(PASSAGE):
Students Undertake Cancer Research at University Laboratory
Earlier this month, a group of GCSE and A level Biology students were invited to spend a day in the laboratories at the University of York. In a joint project, funded by York Against Cancer and delivered as part of an Enthuse partnership between the University of York and STEM Learning UK, the students carried out a number of practical experiments to provide them with clues as to whether a particular ‘patient’ may be suffering from or susceptible to cancer.
STEM (Science, Technology, Engineering and Maths) Learning UK, with an office in York, believe STEM education builds knowledge and skills that are vital for everyone, but also open up a huge range of university pathways and career routes. They regularly organise opportunities for both primary and secondary school students to see STEM subjects in action in the ‘real world’.
This particular trip therefore had multiple aims – to help students understand the vital work that is being done in the field of cancer research and to inspire them to consider this as a possible career; to introduce them to laboratory work and the opportunities it presents; to enthuse them about STEM subjects and particularly encourage engagement with STEM both post 16 and post 18.
After an introduction to the day by the University team and a careful briefing into the work they would be undertaking, students were invited to carry out a number of experiments under the watchful eye of Dr Simon Baker. His remit, as a Kidney Research UK Intermediate Fellow, based at the Jack Birch Unit for Molecular Carcinogenesis at the University of York, is to understand the origins of bladder cancer, focussing on the enzymes that are thought to cause the DNA damage that initiates bladder cancer. Dr Baker and his team are therefore seeking new approaches to preventing the disease altogether as well as to its treatments.
The students’ own experiments involved using PCR (polymerase chain reaction – a fast and inexpensive technique used to copy small segments of DNA) and gel electrophoresis (a technique to separate DNA fragments according to their size) to detect a mutation in the TP53 gene. The TP53 gene provides instructions for making a protein called tumour protein p53 and acts as a tumour suppressor (meaning it regulates cell division by keep cells from growing and dividing too fast or in an uncontrolled way, as they would with cancer). Mutations in this gene are linked to the development of cancer and the prognosis following diagnosis. From the results of their experiments students were asked to analyse DNA from 2 ‘patient’ blood and tumour samples to determine who carried the mutation.

(THE PROBLEM): Carry on the article about the students' cancer research day, starting after its final sentence.

[Saved data entries]
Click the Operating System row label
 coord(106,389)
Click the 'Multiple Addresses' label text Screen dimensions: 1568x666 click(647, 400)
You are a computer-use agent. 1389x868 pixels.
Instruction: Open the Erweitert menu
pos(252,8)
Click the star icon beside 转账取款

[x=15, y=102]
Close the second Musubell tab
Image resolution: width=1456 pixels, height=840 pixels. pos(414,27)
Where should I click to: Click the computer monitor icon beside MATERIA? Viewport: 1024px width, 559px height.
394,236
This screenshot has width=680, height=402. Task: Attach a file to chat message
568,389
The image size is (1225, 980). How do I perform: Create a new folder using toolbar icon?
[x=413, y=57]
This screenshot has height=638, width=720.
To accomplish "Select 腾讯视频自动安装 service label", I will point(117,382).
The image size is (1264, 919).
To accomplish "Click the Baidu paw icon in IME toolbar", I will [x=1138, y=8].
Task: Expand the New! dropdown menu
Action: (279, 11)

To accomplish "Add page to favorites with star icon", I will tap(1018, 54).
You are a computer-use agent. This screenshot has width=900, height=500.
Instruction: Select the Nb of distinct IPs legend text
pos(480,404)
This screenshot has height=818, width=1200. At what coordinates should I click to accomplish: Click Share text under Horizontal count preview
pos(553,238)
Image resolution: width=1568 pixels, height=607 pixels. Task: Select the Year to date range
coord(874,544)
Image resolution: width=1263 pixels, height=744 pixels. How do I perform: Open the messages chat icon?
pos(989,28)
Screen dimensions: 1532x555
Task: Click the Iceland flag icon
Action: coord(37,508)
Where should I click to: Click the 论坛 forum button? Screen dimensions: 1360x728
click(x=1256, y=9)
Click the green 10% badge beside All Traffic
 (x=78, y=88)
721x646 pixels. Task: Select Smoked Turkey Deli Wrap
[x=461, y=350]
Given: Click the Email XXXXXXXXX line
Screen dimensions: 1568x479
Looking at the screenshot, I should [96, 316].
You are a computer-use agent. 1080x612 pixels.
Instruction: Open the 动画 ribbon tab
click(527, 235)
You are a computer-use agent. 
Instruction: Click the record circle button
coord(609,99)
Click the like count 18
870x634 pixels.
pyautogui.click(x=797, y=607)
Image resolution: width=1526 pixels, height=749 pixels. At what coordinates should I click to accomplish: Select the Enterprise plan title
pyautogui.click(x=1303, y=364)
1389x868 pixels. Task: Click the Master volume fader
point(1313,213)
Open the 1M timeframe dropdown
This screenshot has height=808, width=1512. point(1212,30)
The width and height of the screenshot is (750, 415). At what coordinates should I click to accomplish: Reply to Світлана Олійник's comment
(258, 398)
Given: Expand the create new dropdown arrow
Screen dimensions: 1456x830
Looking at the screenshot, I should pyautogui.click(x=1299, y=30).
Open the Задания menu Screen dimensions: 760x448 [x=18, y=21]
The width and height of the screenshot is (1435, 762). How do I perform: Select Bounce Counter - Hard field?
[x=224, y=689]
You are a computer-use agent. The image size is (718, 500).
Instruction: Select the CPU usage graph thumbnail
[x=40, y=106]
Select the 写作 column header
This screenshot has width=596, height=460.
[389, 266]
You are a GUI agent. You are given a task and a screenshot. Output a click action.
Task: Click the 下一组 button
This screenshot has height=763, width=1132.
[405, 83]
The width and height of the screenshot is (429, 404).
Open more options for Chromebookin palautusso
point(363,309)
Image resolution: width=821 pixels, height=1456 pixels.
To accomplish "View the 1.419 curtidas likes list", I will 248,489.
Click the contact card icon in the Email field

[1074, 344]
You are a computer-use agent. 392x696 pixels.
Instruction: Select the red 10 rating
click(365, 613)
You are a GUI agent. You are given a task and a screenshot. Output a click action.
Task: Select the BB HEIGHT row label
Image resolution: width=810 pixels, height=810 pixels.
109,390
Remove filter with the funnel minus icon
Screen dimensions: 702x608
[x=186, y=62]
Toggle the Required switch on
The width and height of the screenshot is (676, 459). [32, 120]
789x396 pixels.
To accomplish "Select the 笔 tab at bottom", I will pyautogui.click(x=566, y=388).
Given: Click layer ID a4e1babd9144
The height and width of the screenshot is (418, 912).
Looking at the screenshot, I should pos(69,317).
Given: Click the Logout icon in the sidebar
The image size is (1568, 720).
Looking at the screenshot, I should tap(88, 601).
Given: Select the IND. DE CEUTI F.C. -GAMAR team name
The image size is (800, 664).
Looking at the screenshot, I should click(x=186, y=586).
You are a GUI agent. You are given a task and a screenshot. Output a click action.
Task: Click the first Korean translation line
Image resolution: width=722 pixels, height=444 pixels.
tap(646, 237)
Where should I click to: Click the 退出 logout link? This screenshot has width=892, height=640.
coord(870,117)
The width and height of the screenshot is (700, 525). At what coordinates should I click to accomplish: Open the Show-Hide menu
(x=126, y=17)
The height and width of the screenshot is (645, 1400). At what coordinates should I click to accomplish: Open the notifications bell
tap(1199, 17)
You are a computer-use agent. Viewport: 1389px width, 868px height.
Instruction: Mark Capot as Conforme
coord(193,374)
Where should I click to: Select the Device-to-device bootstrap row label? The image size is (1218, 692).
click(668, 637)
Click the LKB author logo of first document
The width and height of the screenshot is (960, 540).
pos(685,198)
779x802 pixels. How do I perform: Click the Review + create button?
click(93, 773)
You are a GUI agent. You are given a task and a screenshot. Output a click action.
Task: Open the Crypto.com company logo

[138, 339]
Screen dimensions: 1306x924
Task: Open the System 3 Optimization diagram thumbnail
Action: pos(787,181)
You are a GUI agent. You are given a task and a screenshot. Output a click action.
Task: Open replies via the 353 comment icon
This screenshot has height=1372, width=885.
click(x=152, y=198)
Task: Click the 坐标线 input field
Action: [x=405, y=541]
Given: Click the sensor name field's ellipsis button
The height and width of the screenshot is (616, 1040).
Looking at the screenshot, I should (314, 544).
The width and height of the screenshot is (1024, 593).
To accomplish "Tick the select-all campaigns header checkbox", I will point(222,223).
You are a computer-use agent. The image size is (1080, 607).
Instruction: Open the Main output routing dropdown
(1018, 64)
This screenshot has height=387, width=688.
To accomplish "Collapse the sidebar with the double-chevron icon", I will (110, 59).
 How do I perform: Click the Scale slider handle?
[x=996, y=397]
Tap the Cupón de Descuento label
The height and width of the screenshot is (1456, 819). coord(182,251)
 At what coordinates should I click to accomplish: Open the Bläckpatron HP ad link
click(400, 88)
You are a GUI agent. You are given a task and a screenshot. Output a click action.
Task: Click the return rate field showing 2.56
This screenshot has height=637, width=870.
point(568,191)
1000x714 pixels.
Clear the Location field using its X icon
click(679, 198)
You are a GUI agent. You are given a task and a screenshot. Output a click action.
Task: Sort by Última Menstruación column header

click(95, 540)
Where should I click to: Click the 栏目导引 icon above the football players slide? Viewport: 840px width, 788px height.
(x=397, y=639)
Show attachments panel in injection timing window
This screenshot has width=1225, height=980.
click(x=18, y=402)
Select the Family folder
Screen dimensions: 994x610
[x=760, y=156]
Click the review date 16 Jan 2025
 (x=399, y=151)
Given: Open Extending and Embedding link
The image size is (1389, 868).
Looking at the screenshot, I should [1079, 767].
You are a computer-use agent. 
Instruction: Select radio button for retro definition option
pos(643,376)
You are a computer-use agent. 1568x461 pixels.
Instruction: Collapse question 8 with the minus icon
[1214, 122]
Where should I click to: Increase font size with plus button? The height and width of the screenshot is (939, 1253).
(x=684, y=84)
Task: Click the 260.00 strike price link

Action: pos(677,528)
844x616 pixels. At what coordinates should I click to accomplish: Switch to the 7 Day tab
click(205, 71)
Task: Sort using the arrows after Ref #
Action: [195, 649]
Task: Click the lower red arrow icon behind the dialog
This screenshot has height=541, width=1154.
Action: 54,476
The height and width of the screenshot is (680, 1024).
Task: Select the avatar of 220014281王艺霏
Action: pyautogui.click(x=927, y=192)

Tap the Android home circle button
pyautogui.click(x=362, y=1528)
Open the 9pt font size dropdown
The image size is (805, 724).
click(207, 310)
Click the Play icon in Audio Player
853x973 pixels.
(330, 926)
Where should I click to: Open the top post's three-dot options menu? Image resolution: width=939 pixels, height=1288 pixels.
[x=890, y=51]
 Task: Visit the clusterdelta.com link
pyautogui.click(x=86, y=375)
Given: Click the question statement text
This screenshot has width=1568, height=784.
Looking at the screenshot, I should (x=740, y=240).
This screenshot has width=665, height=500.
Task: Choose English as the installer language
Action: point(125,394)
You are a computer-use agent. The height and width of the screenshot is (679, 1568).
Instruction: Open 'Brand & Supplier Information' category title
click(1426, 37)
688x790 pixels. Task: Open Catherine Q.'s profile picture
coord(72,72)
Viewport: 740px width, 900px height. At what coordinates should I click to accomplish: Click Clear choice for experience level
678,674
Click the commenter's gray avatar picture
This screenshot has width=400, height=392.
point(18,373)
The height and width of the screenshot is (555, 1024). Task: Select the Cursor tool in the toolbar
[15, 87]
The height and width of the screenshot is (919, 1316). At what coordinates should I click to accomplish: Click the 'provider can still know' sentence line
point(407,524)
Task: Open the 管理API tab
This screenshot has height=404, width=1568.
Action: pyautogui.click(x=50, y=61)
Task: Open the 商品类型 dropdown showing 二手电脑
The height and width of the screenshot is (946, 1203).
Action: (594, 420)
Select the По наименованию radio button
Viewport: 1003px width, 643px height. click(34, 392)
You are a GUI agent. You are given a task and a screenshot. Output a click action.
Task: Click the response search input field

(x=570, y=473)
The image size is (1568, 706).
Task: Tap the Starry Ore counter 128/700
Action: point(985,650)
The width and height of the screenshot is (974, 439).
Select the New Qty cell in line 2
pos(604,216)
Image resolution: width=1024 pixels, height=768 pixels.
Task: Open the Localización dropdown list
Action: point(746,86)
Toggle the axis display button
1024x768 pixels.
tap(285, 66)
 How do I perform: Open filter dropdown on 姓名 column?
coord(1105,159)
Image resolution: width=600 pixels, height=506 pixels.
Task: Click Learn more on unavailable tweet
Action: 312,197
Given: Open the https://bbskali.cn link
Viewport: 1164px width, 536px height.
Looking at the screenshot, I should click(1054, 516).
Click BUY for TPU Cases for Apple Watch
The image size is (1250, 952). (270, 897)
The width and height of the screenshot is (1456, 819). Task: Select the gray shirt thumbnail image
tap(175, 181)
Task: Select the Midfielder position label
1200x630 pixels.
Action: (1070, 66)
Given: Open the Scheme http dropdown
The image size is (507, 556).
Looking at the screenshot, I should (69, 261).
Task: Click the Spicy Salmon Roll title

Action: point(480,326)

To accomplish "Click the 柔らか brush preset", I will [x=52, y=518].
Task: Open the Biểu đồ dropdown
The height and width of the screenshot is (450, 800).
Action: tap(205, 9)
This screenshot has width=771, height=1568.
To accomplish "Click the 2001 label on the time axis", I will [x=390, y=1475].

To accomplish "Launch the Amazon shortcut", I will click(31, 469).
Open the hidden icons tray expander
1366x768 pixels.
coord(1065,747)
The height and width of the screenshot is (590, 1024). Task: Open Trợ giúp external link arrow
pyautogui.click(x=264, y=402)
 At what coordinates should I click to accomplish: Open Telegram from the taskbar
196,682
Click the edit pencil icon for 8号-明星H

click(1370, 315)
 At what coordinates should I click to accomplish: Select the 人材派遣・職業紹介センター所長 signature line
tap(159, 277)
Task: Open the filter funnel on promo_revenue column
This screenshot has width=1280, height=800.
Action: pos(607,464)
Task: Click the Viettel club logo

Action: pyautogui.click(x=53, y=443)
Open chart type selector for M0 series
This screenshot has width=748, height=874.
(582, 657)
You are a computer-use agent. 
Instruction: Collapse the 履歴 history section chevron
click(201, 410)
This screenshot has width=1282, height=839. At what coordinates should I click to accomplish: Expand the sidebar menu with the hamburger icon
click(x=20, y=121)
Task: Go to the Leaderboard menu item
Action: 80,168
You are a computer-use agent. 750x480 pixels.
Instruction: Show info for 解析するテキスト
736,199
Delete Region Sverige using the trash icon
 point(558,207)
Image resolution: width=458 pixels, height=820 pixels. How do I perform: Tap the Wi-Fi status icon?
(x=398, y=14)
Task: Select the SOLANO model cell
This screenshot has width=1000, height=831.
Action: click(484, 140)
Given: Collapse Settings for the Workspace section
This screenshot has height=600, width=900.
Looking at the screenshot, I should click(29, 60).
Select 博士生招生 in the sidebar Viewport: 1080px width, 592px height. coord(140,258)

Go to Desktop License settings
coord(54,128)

(RESULT OF THE EXERCISE):
Students had an amazing day and came away encouraged not only by their own abilities to carry out these experiments in a ‘live’ setting but also by the insights it gave them into laboratory work as well as the vital work that is being done into cancer research. The responses below are typical of students’ reaction to this invaluable workshop:
I thought the trip to the University of York was a great way to learn firsthand exactly how cancer researchers develop drugs and diagnose patients. The lectures were super helpful and the staff were eager to answer any questions we had whether it was practical, or theory related. I definitely think having the opportunity to use their equipment has excited me about my possible future in science research and given me a chance to see what the career could entail. I would love to be involved in more trips/ opportunities like that in the future!
Fliss (Year 12)
I am interested in a career in medicine and found learning about the science behind cancer fascinating. A big thanks to all at the University who looked after us so well.
Phoebe (Year 10)
The experience has boosted my confidence and convinced me to want to take A-Level Biology.
Jessie (Year 10)
We would like to thank everyone who made this trip possible for our students and hope there will be other similar opportunities in the future for our students through such partnership working.